■ LE PROBLÈME
Reproduisez mot pour mot et en entier le passage sur le nationalisme donné ci-dessous.

■ PASSAGE FOURNI
· · ·

Dygest vous propose des résumés selectionnés et vulgarisés par la communauté universitaire.
Voici le résumé de l'un d'entre eux.
de Eric J. Hobsbawm
Le nationalisme est difficile à définir, étant donné la variété des mouvements et idéologies qu’il semble recouvrir. À travers cet ouvrage, Hobsbawm explore les évolutions de ce principe et du rapport à l’étranger, depuis la création des nations par les intellectuels libéraux et les gouvernants du milieu du XIXe siècle, jusqu’à la montée de la xénophobie populaire provoquée par les bouleversements socioéconomiques du capitalisme mondialisé au début des années 1990.
Le présent ouvrage est basé sur les Wiles Lectures, conférences données par Eric Hobsbawm en 1985 à la Queen University de Belfast, et qui suivent de quelques années un premier recueil codirigé avec Terence Ranger sur le thème de l’« invention de la tradition ». Dans ce dernier, il montrait déjà comment l’émergence des nations s’accompagnait de la recréation de traditions passant pour immémoriales, qui permettait de raffermir une appartenance commune et de légitimer la nouvelle forme de l’État.

· · ·

■ ENREGISTREMENTS CONSERVÉS
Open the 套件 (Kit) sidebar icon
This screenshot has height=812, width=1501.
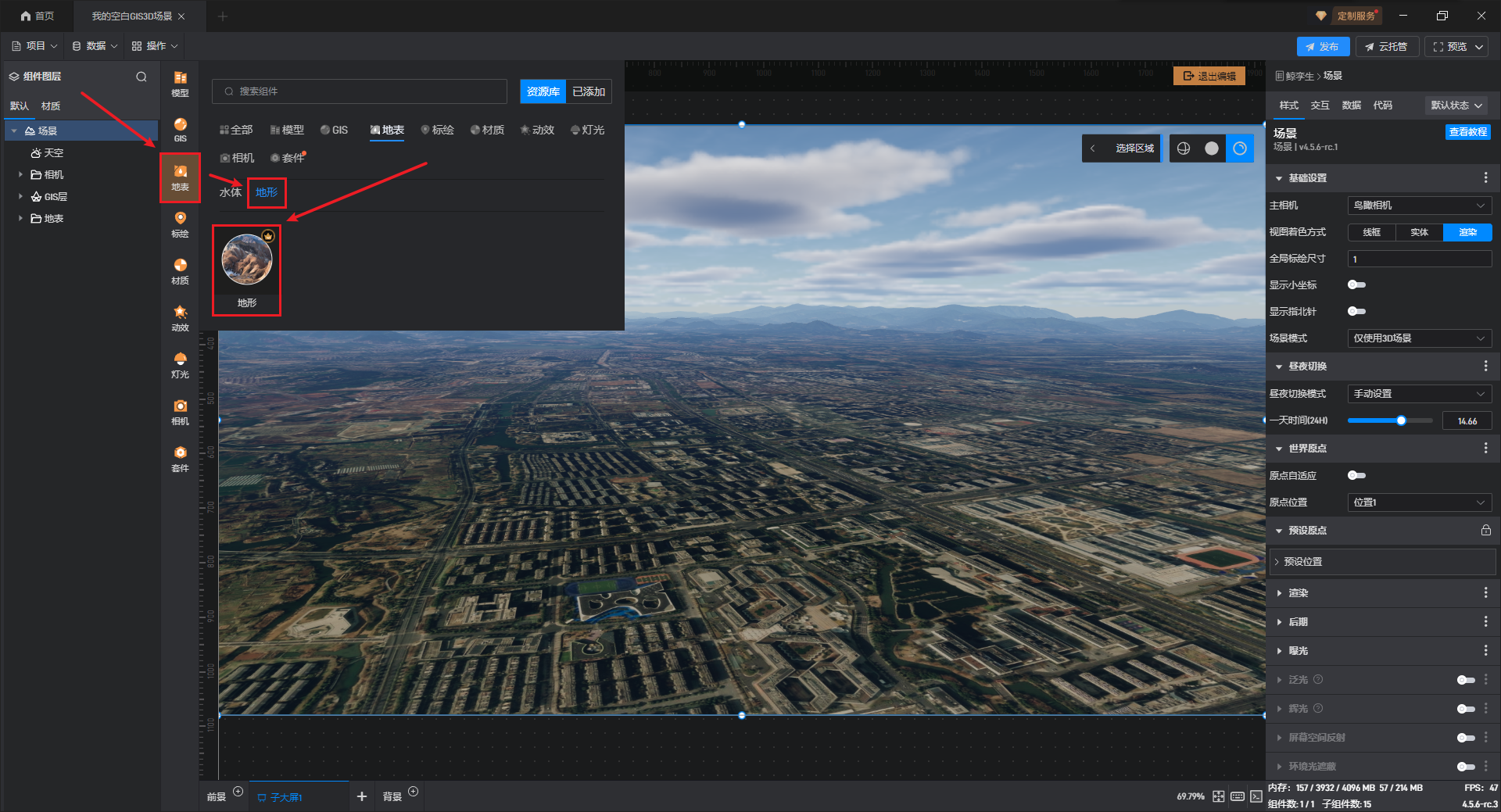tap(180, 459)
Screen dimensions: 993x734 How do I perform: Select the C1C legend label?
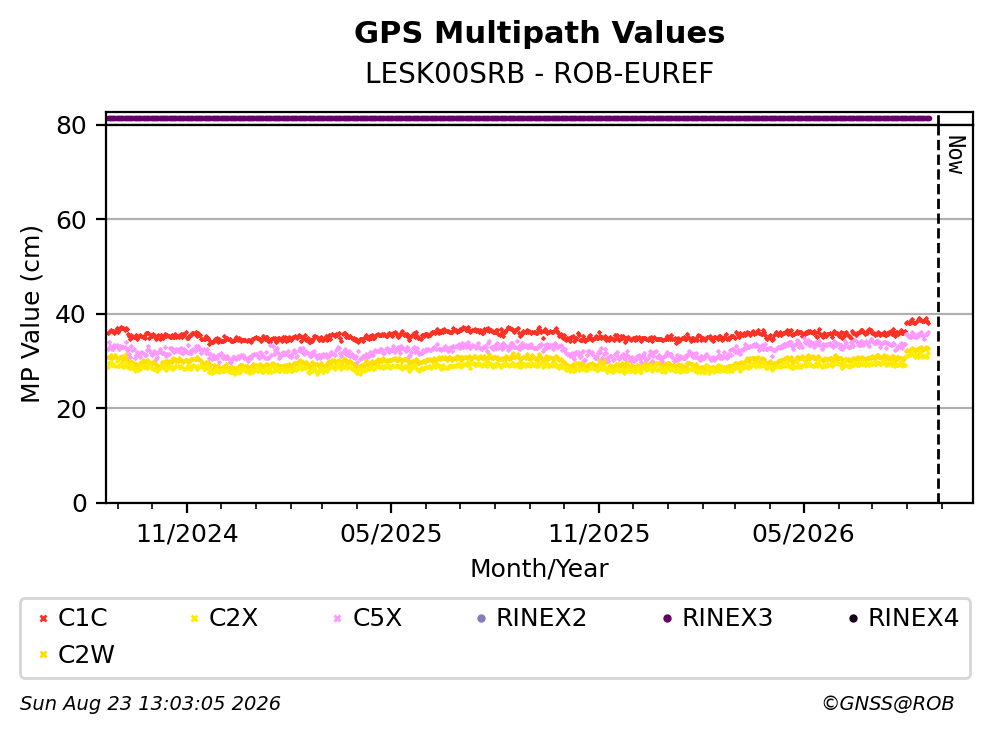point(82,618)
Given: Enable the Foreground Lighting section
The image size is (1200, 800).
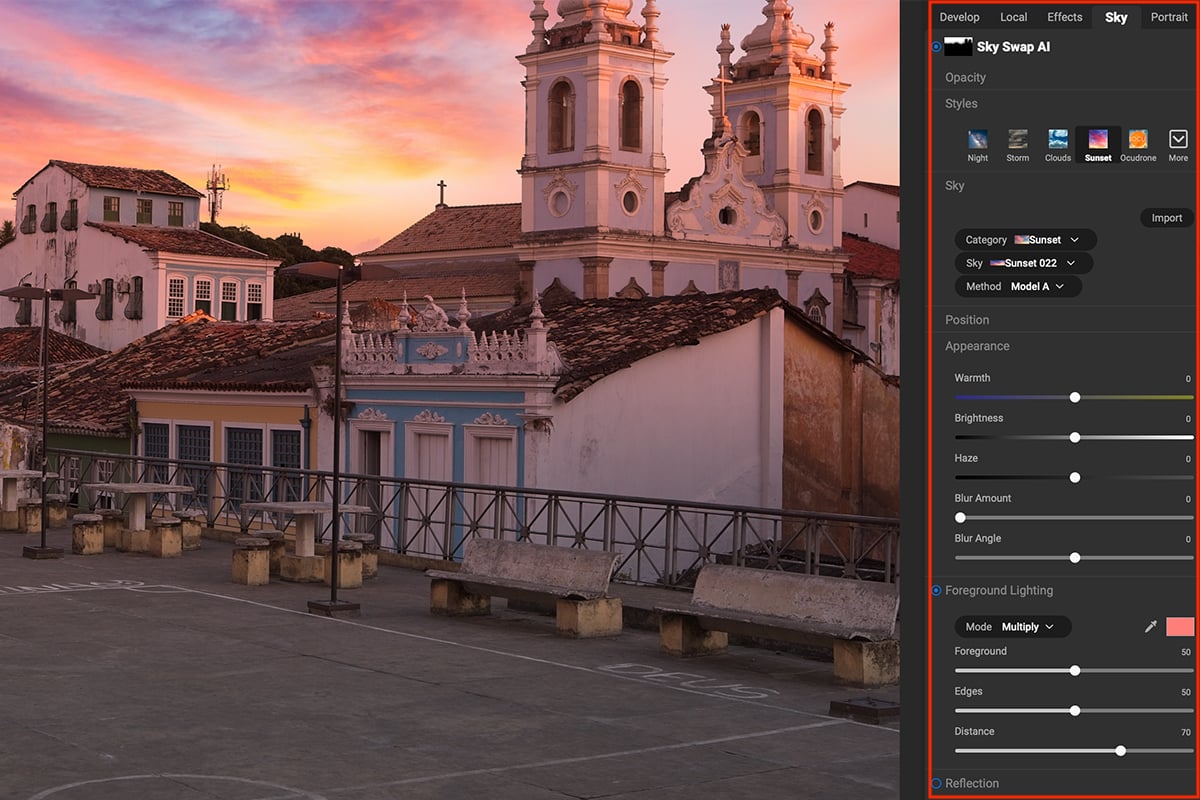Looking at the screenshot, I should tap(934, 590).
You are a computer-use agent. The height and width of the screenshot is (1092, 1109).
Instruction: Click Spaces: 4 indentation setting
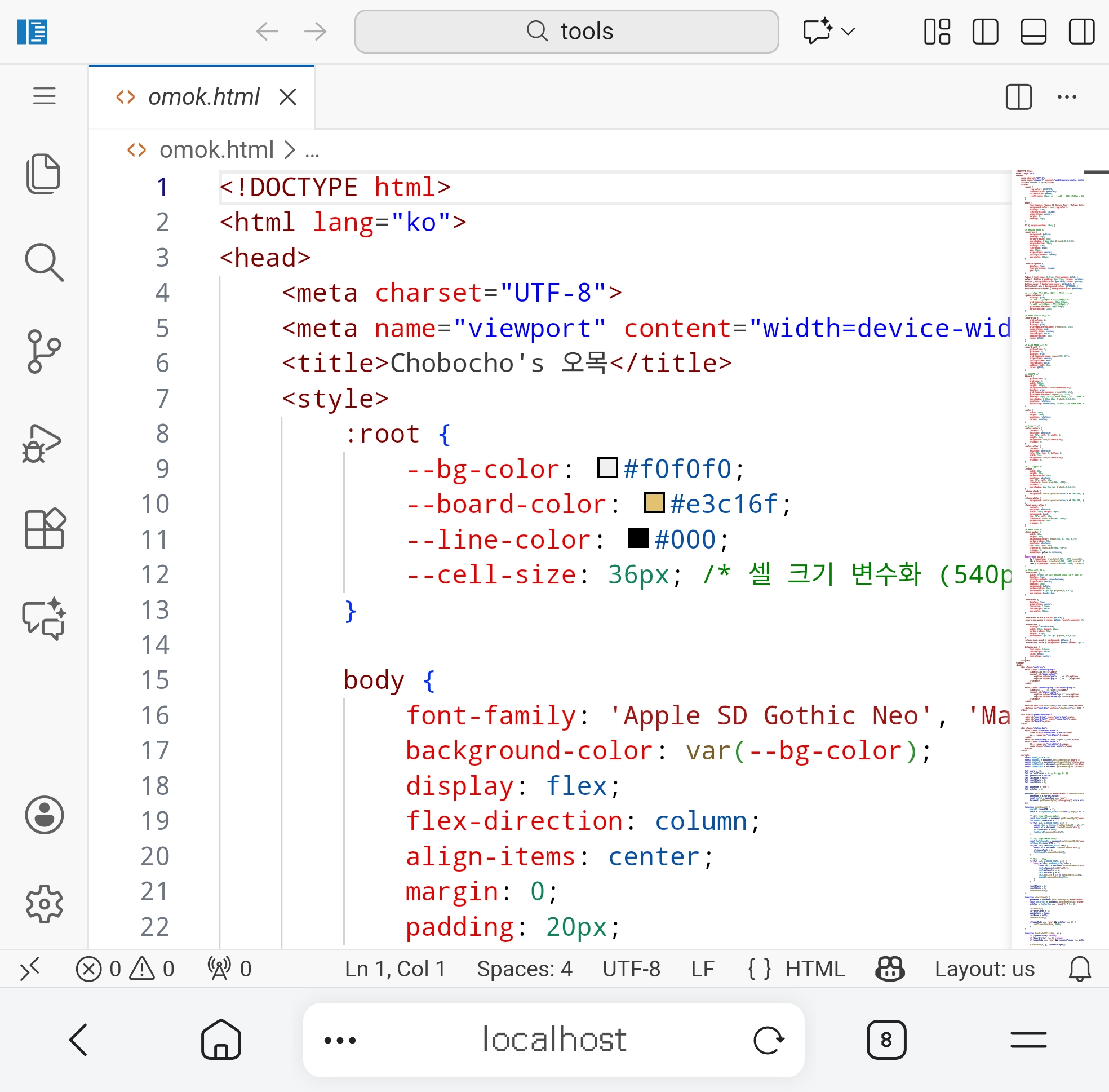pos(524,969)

· · ·

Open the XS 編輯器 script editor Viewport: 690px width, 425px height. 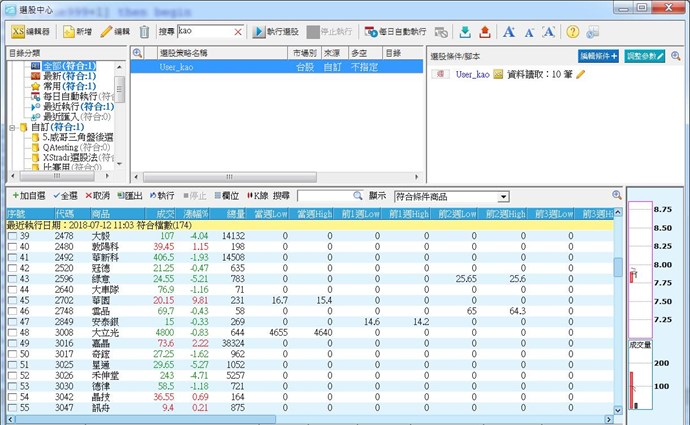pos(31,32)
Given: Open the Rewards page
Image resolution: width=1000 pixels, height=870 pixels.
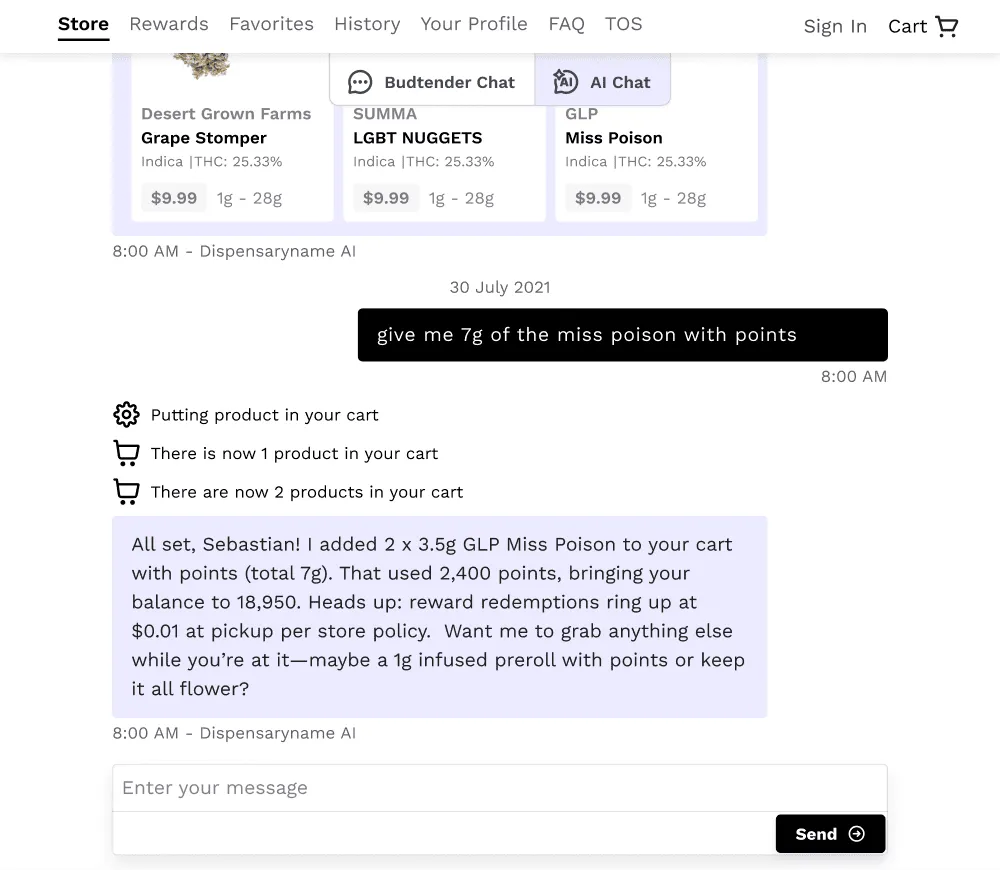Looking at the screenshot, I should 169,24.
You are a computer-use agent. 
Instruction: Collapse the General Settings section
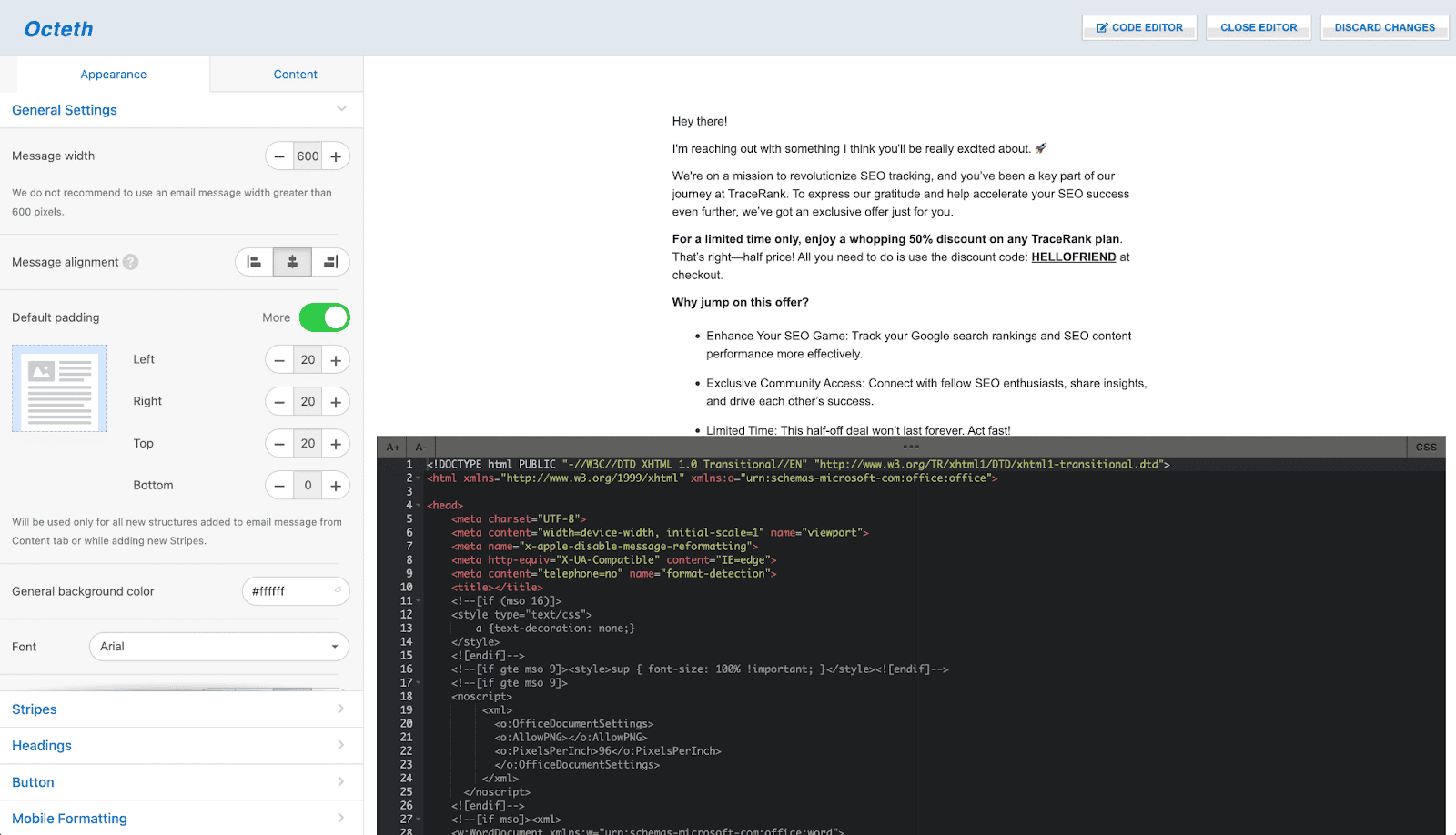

· · ·

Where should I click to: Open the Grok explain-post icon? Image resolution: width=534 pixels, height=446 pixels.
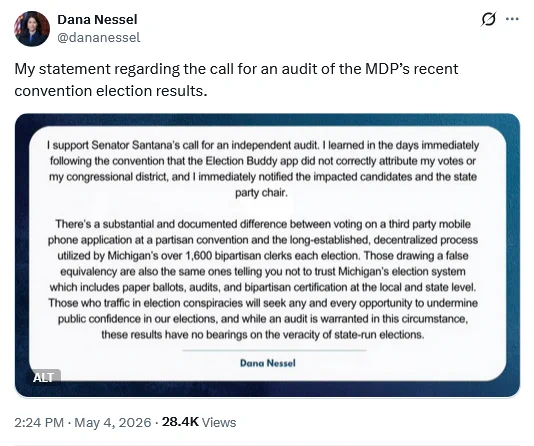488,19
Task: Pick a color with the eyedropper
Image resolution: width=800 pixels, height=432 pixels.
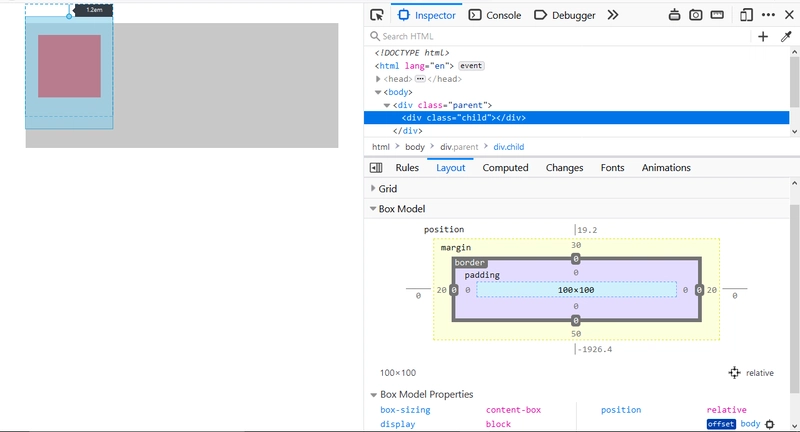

· · ·

■ RÉSULTAT OBTENU
Dygest vous propose des résumés selectionnés et vulgarisés par la communauté universitaire.
Voici le résumé de l'un d'entre eux.
de Eric J. Hobsbawm
Le nationalisme est difficile à définir, étant donné la variété des mouvements et idéologies qu’il semble recouvrir. À travers cet ouvrage, Hobsbawm explore les évolutions de ce principe et du rapport à l’étranger, depuis la création des nations par les intellectuels libéraux et les gouvernants du milieu du XIXe siècle, jusqu’à la montée de la xénophobie populaire provoquée par les bouleversements socioéconomiques du capitalisme mondialisé au début des années 1990.
Le présent ouvrage est basé sur les Wiles Lectures, conférences données par Eric Hobsbawm en 1985 à la Queen University de Belfast, et qui suivent de quelques années un premier recueil codirigé avec Terence Ranger sur le thème de l’« invention de la tradition ». Dans ce dernier, il montrait déjà comment l’émergence des nations s’accompagnait de la recréation de traditions passant pour immémoriales, qui permettait de raffermir une appartenance commune et de légitimer la nouvelle forme de l’État.